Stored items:
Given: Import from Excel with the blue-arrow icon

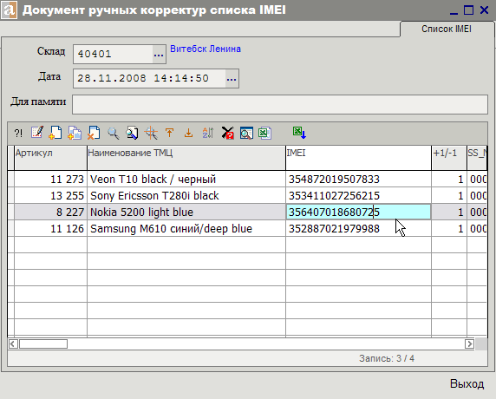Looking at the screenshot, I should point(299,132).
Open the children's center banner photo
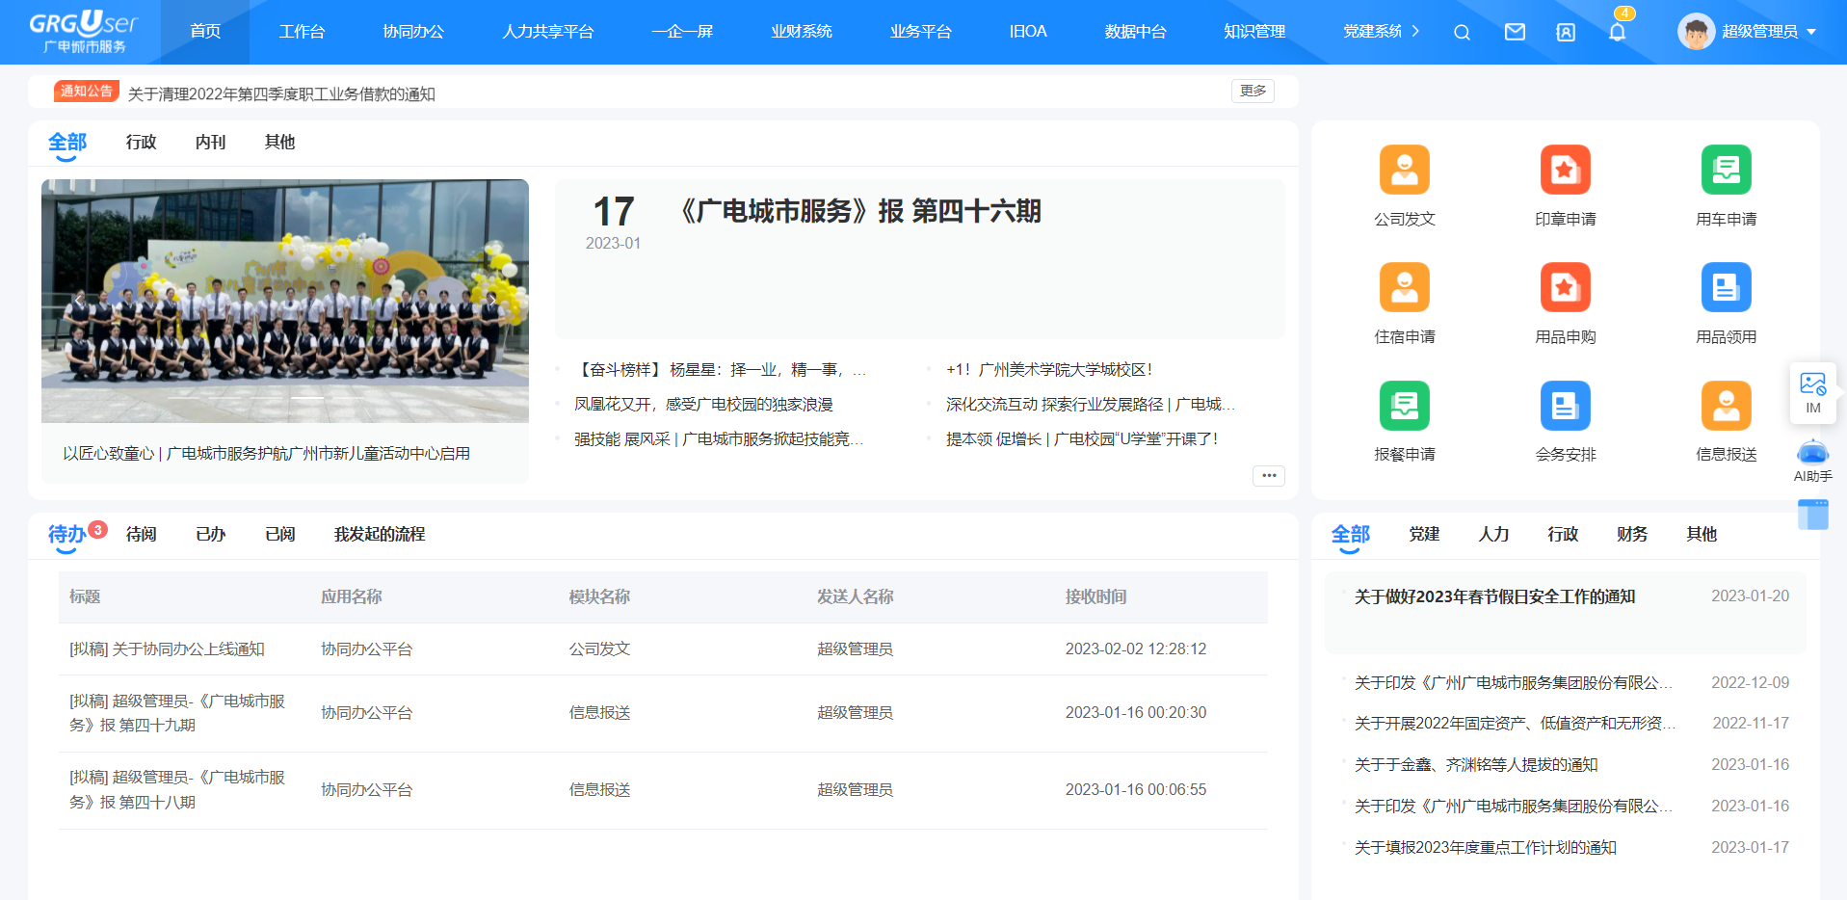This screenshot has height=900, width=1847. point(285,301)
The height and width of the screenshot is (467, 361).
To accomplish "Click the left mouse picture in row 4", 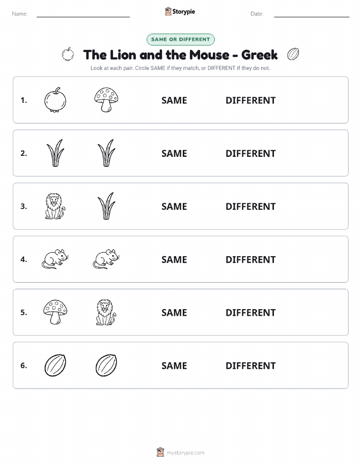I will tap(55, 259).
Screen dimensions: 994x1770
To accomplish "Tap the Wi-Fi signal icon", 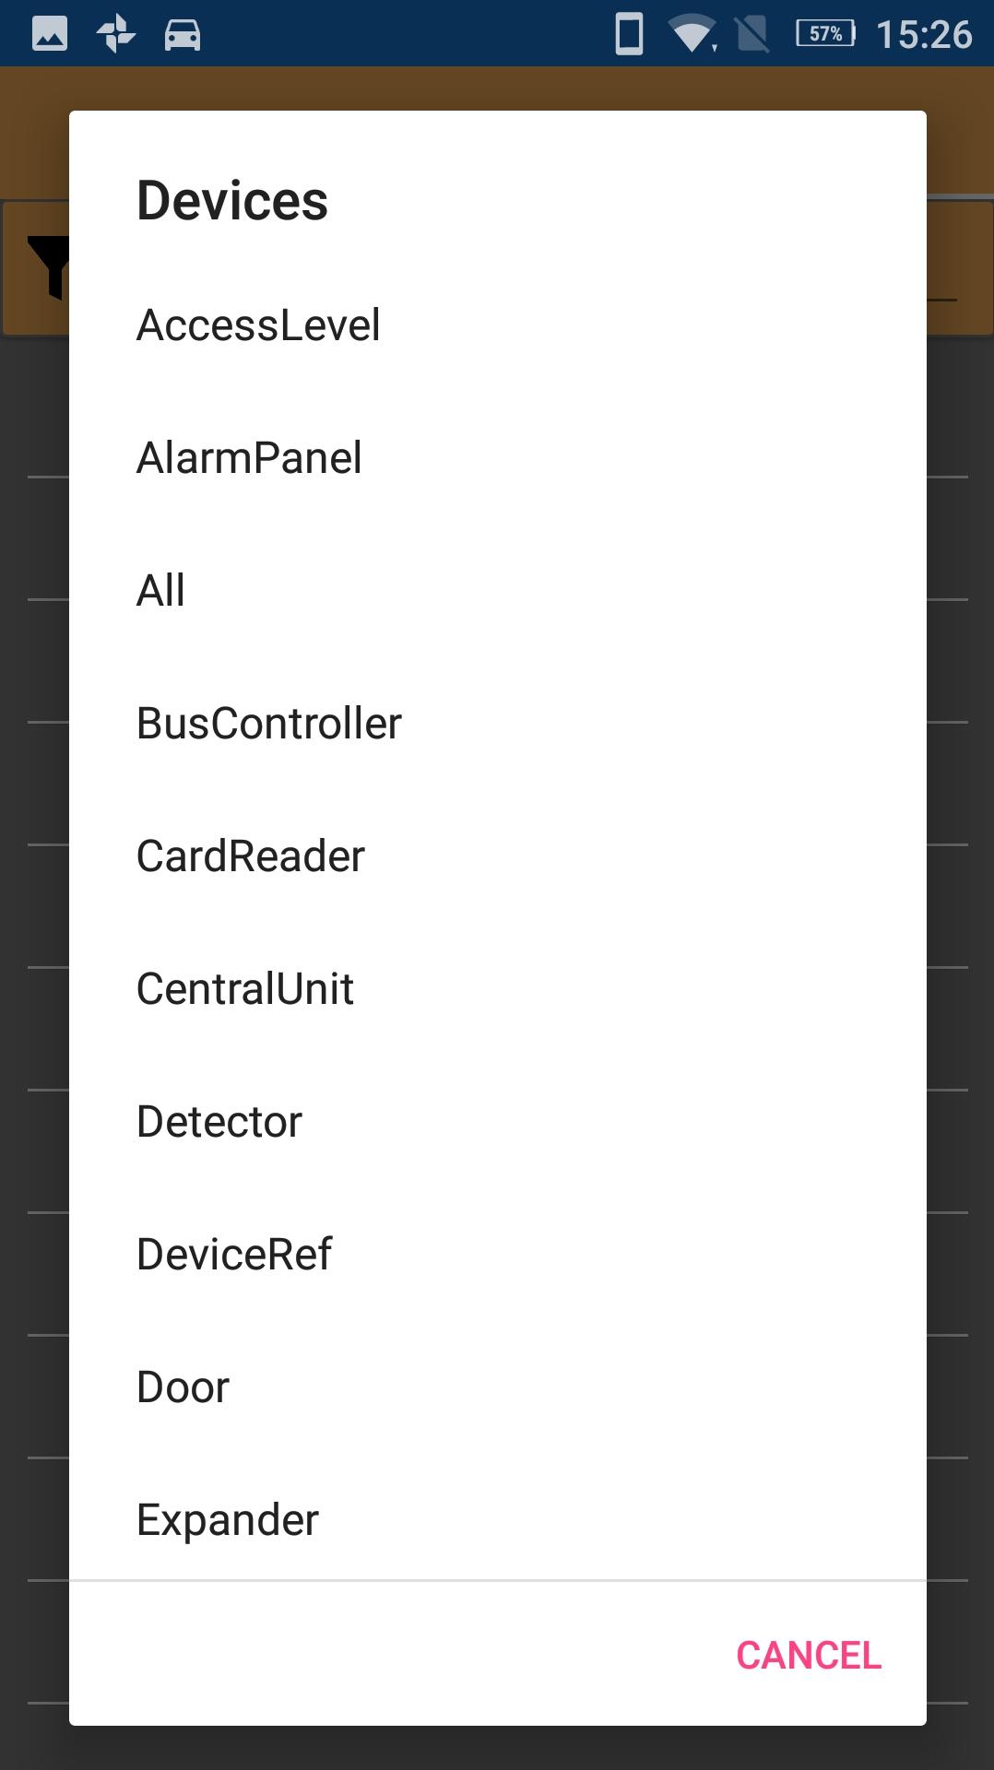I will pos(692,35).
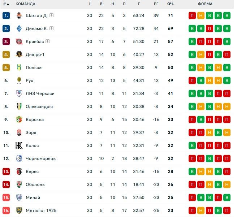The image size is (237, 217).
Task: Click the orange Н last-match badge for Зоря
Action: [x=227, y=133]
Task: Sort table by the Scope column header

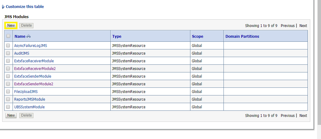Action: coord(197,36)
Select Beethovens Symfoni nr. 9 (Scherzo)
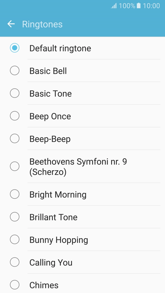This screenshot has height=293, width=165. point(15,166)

• [WHAT YOU WILL DO]
A word-for-word copy is required of the lines above from the line with "Task: Sort table by the Scope column header" through the last line of the data; no other lines and no pictures belong in it.

• [RESULT OF THIS TASK]
Task: Sort table by the Scope column header

Action: coord(197,36)
Select Beethovens Symfoni nr. 9 (Scherzo)
This screenshot has height=293, width=165. point(15,166)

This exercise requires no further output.